++++ Information provided
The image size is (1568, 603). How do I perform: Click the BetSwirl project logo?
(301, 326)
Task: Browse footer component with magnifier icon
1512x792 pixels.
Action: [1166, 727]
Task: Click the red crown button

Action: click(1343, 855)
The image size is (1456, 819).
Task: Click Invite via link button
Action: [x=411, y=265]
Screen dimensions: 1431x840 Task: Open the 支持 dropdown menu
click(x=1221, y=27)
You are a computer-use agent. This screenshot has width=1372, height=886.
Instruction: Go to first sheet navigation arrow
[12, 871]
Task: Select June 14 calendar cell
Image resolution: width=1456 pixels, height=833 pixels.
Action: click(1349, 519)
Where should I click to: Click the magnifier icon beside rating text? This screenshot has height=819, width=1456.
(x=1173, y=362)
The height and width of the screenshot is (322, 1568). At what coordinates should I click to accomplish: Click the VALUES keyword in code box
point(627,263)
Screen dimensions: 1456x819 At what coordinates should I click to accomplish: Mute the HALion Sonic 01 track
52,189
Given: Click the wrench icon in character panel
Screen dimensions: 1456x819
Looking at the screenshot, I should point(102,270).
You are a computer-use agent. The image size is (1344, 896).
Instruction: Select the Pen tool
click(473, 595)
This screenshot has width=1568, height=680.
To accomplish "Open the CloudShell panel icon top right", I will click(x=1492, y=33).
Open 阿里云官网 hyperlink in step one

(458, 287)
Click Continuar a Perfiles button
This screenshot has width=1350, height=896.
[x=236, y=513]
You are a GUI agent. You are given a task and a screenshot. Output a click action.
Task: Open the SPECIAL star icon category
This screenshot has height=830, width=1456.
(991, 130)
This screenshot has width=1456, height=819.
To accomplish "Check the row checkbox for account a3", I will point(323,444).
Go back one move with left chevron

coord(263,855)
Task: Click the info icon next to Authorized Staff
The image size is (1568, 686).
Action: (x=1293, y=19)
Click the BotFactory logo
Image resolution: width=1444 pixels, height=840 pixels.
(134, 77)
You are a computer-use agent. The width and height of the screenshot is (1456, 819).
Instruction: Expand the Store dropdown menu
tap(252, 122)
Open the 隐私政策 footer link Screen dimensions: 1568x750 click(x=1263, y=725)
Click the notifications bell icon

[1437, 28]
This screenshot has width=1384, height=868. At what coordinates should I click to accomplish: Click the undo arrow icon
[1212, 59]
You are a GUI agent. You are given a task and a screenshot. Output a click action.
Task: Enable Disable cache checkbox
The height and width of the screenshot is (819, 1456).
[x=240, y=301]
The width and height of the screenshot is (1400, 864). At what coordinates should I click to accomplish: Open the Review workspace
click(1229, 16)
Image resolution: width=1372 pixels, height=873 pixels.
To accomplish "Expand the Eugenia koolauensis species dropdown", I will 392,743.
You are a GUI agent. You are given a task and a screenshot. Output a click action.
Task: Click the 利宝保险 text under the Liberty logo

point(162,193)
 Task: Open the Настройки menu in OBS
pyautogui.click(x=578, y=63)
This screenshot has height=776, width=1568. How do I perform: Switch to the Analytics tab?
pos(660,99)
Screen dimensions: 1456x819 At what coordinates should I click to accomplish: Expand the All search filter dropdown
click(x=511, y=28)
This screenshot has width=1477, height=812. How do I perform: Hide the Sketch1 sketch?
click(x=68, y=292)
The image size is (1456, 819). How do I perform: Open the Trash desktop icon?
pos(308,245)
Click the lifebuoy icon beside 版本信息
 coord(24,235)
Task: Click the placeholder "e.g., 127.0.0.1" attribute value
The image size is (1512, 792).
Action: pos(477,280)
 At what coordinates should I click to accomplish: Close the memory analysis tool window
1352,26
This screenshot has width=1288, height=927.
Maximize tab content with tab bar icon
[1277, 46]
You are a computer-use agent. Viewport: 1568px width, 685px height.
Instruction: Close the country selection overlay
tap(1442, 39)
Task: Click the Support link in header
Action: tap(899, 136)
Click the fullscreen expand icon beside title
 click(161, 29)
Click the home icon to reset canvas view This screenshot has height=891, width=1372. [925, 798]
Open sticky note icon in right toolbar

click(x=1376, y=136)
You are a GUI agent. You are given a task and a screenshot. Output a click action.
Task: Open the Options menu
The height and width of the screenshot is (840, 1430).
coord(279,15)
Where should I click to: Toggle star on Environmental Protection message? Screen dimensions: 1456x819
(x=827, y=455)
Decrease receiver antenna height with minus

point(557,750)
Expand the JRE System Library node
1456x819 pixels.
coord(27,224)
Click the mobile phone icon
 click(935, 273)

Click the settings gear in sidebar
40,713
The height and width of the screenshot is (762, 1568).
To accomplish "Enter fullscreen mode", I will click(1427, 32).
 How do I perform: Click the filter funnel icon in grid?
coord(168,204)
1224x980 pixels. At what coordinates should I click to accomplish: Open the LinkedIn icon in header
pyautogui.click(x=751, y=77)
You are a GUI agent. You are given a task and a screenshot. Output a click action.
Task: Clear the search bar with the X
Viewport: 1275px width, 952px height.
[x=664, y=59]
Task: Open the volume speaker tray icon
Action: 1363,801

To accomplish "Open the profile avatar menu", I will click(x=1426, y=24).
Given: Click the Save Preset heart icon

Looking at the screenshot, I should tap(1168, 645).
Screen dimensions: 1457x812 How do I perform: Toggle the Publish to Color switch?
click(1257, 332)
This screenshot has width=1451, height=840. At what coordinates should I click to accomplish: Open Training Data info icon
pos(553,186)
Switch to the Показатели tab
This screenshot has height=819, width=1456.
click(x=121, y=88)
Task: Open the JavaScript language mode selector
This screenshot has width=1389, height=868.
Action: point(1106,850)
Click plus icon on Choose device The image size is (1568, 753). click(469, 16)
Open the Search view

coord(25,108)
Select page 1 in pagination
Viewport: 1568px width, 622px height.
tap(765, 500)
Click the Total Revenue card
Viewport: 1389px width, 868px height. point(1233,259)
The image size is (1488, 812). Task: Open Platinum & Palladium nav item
++++++++
-- What to work on --
The result should be every line that contains "checkbox", copied from the entries.

-- Result below --
To accomplish "Check the row checkbox for account a3", I will point(323,444).
Task: Enable Disable cache checkbox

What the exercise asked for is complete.